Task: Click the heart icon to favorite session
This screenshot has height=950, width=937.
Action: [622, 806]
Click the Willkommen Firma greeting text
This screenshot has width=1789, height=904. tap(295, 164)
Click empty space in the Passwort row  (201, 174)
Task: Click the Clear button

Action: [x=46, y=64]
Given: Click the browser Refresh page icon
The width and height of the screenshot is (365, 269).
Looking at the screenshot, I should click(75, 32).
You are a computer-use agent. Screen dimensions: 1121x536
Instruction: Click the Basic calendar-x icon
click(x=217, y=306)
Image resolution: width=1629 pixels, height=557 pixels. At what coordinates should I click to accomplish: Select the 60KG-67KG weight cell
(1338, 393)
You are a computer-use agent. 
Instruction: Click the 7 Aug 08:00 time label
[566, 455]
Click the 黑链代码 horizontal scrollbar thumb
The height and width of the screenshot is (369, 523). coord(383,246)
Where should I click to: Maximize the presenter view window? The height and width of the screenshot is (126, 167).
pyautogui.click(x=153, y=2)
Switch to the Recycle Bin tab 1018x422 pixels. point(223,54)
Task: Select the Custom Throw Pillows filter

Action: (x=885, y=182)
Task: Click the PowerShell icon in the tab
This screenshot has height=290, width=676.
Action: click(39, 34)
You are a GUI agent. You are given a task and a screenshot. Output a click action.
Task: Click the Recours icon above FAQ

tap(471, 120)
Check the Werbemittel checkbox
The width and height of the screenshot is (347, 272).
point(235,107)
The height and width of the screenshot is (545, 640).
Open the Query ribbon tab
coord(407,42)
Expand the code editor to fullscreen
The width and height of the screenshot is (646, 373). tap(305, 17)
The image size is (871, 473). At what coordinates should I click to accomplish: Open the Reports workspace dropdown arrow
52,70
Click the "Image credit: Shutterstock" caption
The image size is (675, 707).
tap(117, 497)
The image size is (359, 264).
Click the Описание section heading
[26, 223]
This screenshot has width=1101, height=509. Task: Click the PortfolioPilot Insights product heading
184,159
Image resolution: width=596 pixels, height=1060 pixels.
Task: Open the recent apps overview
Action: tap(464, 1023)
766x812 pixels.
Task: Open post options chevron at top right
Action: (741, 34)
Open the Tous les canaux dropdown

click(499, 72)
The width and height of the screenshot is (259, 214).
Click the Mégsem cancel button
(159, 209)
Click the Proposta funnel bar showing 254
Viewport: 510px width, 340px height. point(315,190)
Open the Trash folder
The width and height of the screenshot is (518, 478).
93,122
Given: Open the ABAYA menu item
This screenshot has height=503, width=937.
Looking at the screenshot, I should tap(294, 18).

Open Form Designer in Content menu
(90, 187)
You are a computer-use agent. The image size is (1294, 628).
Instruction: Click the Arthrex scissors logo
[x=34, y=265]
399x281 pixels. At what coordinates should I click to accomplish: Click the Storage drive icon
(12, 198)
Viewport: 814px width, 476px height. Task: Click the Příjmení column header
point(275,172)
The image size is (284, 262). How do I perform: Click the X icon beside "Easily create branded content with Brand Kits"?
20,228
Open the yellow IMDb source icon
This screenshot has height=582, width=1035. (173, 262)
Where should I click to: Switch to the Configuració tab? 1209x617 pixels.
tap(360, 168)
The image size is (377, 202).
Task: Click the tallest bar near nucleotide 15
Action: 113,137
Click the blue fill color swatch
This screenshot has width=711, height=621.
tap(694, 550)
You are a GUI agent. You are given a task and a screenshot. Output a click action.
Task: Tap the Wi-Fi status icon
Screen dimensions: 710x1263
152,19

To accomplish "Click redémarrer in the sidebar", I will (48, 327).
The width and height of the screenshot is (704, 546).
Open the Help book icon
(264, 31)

-*-

__Task to complete__. Could you copy every record above exactly as it stands?

__Exercise answer__.
Task: Click the heart icon to favorite session
This screenshot has height=950, width=937.
Action: [622, 806]
Click the Willkommen Firma greeting text
This screenshot has width=1789, height=904. tap(295, 164)
Click empty space in the Passwort row  (201, 174)
Task: Click the Clear button

Action: [x=46, y=64]
Given: Click the browser Refresh page icon
The width and height of the screenshot is (365, 269).
Looking at the screenshot, I should click(75, 32).
You are a computer-use agent. Screen dimensions: 1121x536
Instruction: Click the Basic calendar-x icon
click(x=217, y=306)
Image resolution: width=1629 pixels, height=557 pixels. At what coordinates should I click to accomplish: Select the 60KG-67KG weight cell
(1338, 393)
You are a computer-use agent. 
Instruction: Click the 7 Aug 08:00 time label
[566, 455]
Click the 黑链代码 horizontal scrollbar thumb
The height and width of the screenshot is (369, 523). coord(383,246)
Where should I click to: Maximize the presenter view window? The height and width of the screenshot is (126, 167).
pyautogui.click(x=153, y=2)
Switch to the Recycle Bin tab 1018x422 pixels. point(223,54)
Task: Select the Custom Throw Pillows filter

Action: (x=885, y=182)
Task: Click the PowerShell icon in the tab
This screenshot has height=290, width=676.
Action: click(39, 34)
You are a GUI agent. You are given a task and a screenshot. Output a click action.
Task: Click the Recours icon above FAQ

tap(471, 120)
Check the Werbemittel checkbox
The width and height of the screenshot is (347, 272).
point(235,107)
The height and width of the screenshot is (545, 640).
Open the Query ribbon tab
coord(407,42)
Expand the code editor to fullscreen
The width and height of the screenshot is (646, 373). tap(305, 17)
The image size is (871, 473). At what coordinates should I click to accomplish: Open the Reports workspace dropdown arrow
52,70
Click the "Image credit: Shutterstock" caption
The image size is (675, 707).
tap(117, 497)
The image size is (359, 264).
Click the Описание section heading
[26, 223]
This screenshot has width=1101, height=509. Task: Click the PortfolioPilot Insights product heading
184,159
Image resolution: width=596 pixels, height=1060 pixels.
Task: Open the recent apps overview
Action: tap(464, 1023)
766x812 pixels.
Task: Open post options chevron at top right
Action: (741, 34)
Open the Tous les canaux dropdown

click(499, 72)
The width and height of the screenshot is (259, 214).
Click the Mégsem cancel button
(159, 209)
Click the Proposta funnel bar showing 254
Viewport: 510px width, 340px height. point(315,190)
Open the Trash folder
The width and height of the screenshot is (518, 478).
93,122
Given: Open the ABAYA menu item
This screenshot has height=503, width=937.
Looking at the screenshot, I should tap(294, 18).

Open Form Designer in Content menu
(90, 187)
You are a computer-use agent. The image size is (1294, 628).
Instruction: Click the Arthrex scissors logo
[x=34, y=265]
399x281 pixels. At what coordinates should I click to accomplish: Click the Storage drive icon
(12, 198)
Viewport: 814px width, 476px height. Task: Click the Příjmení column header
point(275,172)
The image size is (284, 262). How do I perform: Click the X icon beside "Easily create branded content with Brand Kits"?
20,228
Open the yellow IMDb source icon
This screenshot has height=582, width=1035. (173, 262)
Where should I click to: Switch to the Configuració tab? 1209x617 pixels.
tap(360, 168)
The image size is (377, 202).
Task: Click the tallest bar near nucleotide 15
Action: 113,137
Click the blue fill color swatch
This screenshot has width=711, height=621.
tap(694, 550)
You are a GUI agent. You are given a task and a screenshot. Output a click action.
Task: Tap the Wi-Fi status icon
Screen dimensions: 710x1263
152,19

To accomplish "Click redémarrer in the sidebar", I will (48, 327).
The width and height of the screenshot is (704, 546).
Open the Help book icon
(264, 31)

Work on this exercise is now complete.